[WHAT THE EXERCISE ASKS]: Each line of the listing below must be set down exactly.

[TASK MATERIAL]:
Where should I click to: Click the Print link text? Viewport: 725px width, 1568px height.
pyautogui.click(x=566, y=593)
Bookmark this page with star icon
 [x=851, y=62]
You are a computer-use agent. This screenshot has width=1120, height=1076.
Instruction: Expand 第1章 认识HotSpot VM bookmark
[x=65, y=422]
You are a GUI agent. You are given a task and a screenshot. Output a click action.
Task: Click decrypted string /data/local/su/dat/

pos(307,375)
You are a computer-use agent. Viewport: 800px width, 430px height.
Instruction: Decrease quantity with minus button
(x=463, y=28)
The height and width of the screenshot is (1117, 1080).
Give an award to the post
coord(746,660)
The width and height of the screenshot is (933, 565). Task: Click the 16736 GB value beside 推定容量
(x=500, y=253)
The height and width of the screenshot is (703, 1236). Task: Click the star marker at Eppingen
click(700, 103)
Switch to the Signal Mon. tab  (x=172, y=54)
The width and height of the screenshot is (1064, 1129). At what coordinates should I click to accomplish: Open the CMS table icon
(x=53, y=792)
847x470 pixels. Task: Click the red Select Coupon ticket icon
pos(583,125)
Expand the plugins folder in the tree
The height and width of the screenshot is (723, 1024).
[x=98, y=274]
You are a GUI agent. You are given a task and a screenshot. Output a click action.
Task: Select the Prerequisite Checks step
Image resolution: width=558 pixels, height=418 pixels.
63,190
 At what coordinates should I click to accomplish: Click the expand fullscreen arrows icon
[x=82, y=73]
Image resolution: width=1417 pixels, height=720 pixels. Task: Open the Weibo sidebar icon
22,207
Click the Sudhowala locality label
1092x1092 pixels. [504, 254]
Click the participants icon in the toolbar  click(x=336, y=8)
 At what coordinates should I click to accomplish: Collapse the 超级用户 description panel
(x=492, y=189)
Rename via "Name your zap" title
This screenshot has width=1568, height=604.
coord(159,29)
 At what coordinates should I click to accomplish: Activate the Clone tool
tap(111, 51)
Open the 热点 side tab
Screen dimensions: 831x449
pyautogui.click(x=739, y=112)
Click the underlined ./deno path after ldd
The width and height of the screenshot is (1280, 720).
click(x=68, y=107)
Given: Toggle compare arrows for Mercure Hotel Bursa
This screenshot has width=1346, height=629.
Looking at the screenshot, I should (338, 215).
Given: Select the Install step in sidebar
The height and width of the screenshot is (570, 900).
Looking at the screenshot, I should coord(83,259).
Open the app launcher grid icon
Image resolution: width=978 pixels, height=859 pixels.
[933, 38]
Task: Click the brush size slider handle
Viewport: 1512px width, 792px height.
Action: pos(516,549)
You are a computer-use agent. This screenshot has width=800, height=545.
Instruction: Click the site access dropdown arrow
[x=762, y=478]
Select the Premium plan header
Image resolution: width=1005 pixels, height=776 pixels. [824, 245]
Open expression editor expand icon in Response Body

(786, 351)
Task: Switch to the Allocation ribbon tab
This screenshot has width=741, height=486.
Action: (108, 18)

[ANSWER FOR THE TASK]:
Where should I click to: Click the Print link text? Viewport: 725px width, 1568px height.
pyautogui.click(x=566, y=593)
Bookmark this page with star icon
 [x=851, y=62]
You are a computer-use agent. This screenshot has width=1120, height=1076.
Instruction: Expand 第1章 认识HotSpot VM bookmark
[x=65, y=422]
You are a GUI agent. You are given a task and a screenshot. Output a click action.
Task: Click decrypted string /data/local/su/dat/

pos(307,375)
You are a computer-use agent. Viewport: 800px width, 430px height.
Instruction: Decrease quantity with minus button
(x=463, y=28)
The height and width of the screenshot is (1117, 1080).
Give an award to the post
coord(746,660)
The width and height of the screenshot is (933, 565). Task: Click the 16736 GB value beside 推定容量
(x=500, y=253)
The height and width of the screenshot is (703, 1236). Task: Click the star marker at Eppingen
click(700, 103)
Switch to the Signal Mon. tab  (x=172, y=54)
The width and height of the screenshot is (1064, 1129). At what coordinates should I click to accomplish: Open the CMS table icon
(x=53, y=792)
847x470 pixels. Task: Click the red Select Coupon ticket icon
pos(583,125)
Expand the plugins folder in the tree
The height and width of the screenshot is (723, 1024).
[x=98, y=274]
You are a GUI agent. You are given a task and a screenshot. Output a click action.
Task: Select the Prerequisite Checks step
Image resolution: width=558 pixels, height=418 pixels.
63,190
 At what coordinates should I click to accomplish: Click the expand fullscreen arrows icon
[x=82, y=73]
Image resolution: width=1417 pixels, height=720 pixels. Task: Open the Weibo sidebar icon
22,207
Click the Sudhowala locality label
1092x1092 pixels. [504, 254]
Click the participants icon in the toolbar  click(x=336, y=8)
 At what coordinates should I click to accomplish: Collapse the 超级用户 description panel
(x=492, y=189)
Rename via "Name your zap" title
This screenshot has width=1568, height=604.
coord(159,29)
 At what coordinates should I click to accomplish: Activate the Clone tool
tap(111, 51)
Open the 热点 side tab
Screen dimensions: 831x449
pyautogui.click(x=739, y=112)
Click the underlined ./deno path after ldd
The width and height of the screenshot is (1280, 720).
click(x=68, y=107)
Given: Toggle compare arrows for Mercure Hotel Bursa
This screenshot has width=1346, height=629.
Looking at the screenshot, I should (338, 215).
Given: Select the Install step in sidebar
The height and width of the screenshot is (570, 900).
Looking at the screenshot, I should coord(83,259).
Open the app launcher grid icon
Image resolution: width=978 pixels, height=859 pixels.
[933, 38]
Task: Click the brush size slider handle
Viewport: 1512px width, 792px height.
Action: pos(516,549)
You are a computer-use agent. This screenshot has width=800, height=545.
Instruction: Click the site access dropdown arrow
[x=762, y=478]
Select the Premium plan header
Image resolution: width=1005 pixels, height=776 pixels. [824, 245]
Open expression editor expand icon in Response Body

(786, 351)
Task: Switch to the Allocation ribbon tab
This screenshot has width=741, height=486.
Action: (108, 18)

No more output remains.